The start was delayed for a while and it was great to sit among the Drivers in the camp, listening to them thank each other for help on the last stage or for lending spare parts. Bog Brotherhood. The smiles and banter only lasted until the start marshal shouted, “Two minutes,” and then, for the front runners at least, it was all seriousness again.
A massive roar from behind signaled that Jim Marsden had started and thanks to having to throw myself out of his way found a quick way to the bottom of the gully. There was a bit of shuffling and then just foot to the floor and let the transmission and tyres do the rest.
It was nice to see Peter Whitman out in the forest at last and after a great run in the dark last night started in 6th place. The fun only lasted a kilometre though when he rolled the big buggy over a tree stump. I got there as they started their D&G H3 Buggy in a cloud of oil smoke. “Ah! You missed it,” Adrian Turner laughed.
The first cars managed to power straight up the 1 in 1 slope between the trees but for others it was a hard scramble for the co-drivers to drag the winch rope up to the top and on for the next 34km...
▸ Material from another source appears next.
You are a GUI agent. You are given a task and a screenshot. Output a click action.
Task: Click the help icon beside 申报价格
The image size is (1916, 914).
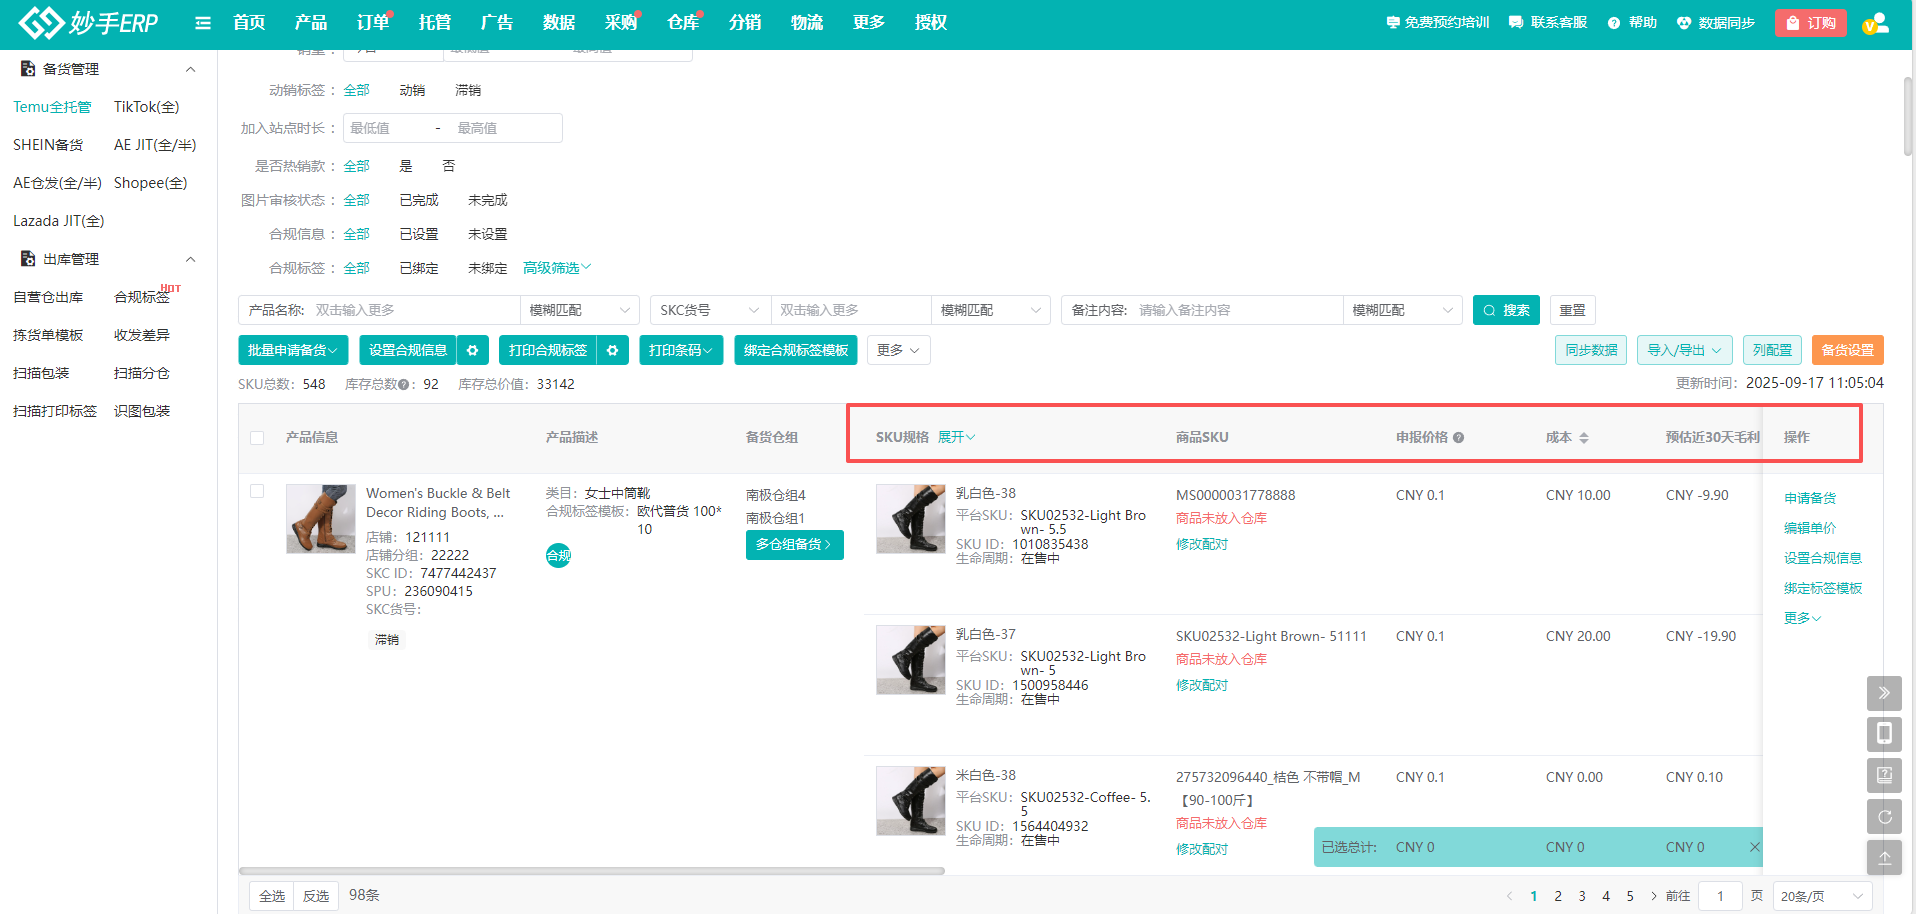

Back at camp I caught up with some of the front runners who'd already made it back. Walter Schuhmacher's Jeep was absolutely plastered in clumps of mud. “We were losing traction even with the portal axles,” co-driver Bertram Pansy said. “But we are heartbroken because we lost the front grill today... so we are going home now!” he smiled. Walter added, “We also cut the winch wires with a tree and broke a power steering line so it wasn't such an easy day.”
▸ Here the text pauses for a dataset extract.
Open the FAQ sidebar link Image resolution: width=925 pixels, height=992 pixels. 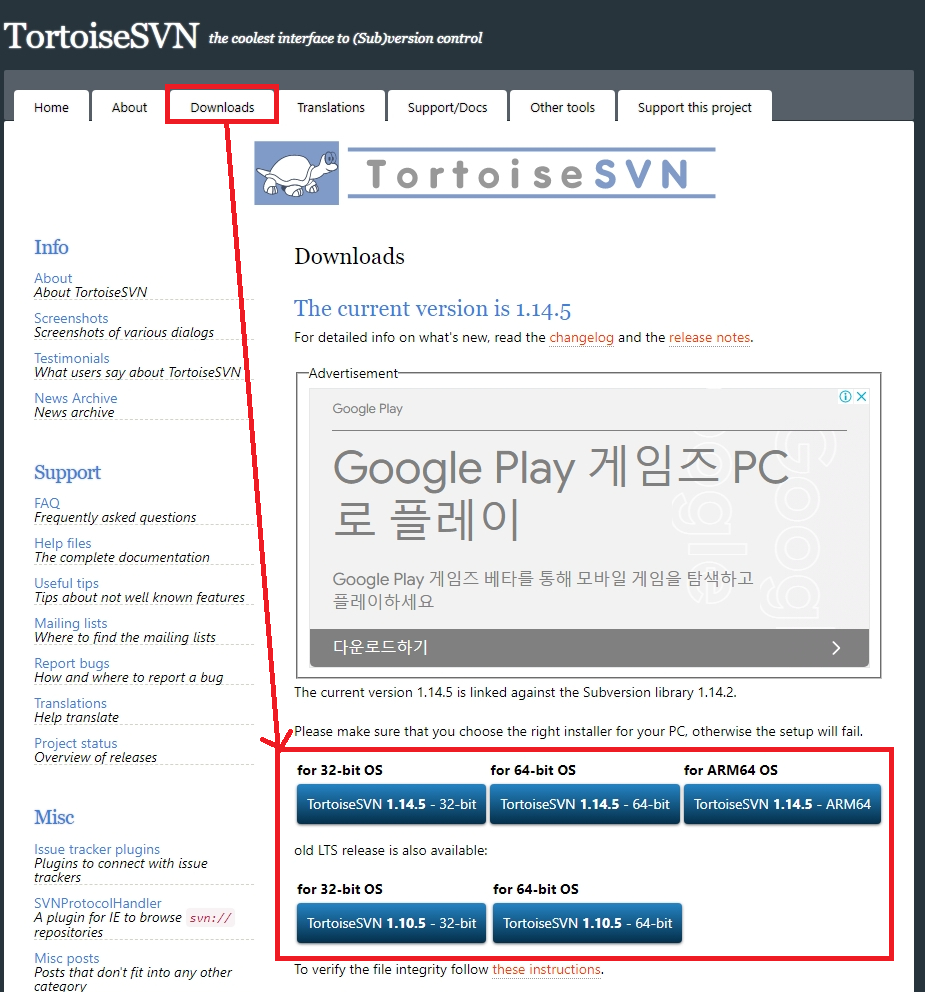[x=47, y=503]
... we drove on their car and used it as traction!
Unofficial stage winner Boros Csaba wasn't very talkative and chewed nervously on his toothpick hoping that I wouldn't keep trying to ask him questions. I did find out that his Jeep is not really a Jeep at all but a 1.9 VW Golf powered, 1500kg buggy sitting on a refangled TG Jeep chassis. “One day Boros had a beautiful dream and locked himself in his garage for two days. When he came out again he was driving this,” his friend translated.
Parked next to him was fellow Hungarian Szylard Magyar in his little G-Wagon look a-like. “We had the same time as Jim Marsden, so we had a good day,” he said with a smile. “but it was very muddy today. We winched through one place with so much mud that it pulled some of the body work off. And at another place there was so many people all stuck winching with their ropes going everywhere that we decided to go around the side... and slipped into someone... but we drove on their car and used it as traction!”
With the right side of his T-shirt covered in mud 'Big Pete' Whitman came passed. “After rolling in the first kilometre we took it easy today,” he said. “But my backside is too fat to bang around in the seat all day so my hip is killing me!”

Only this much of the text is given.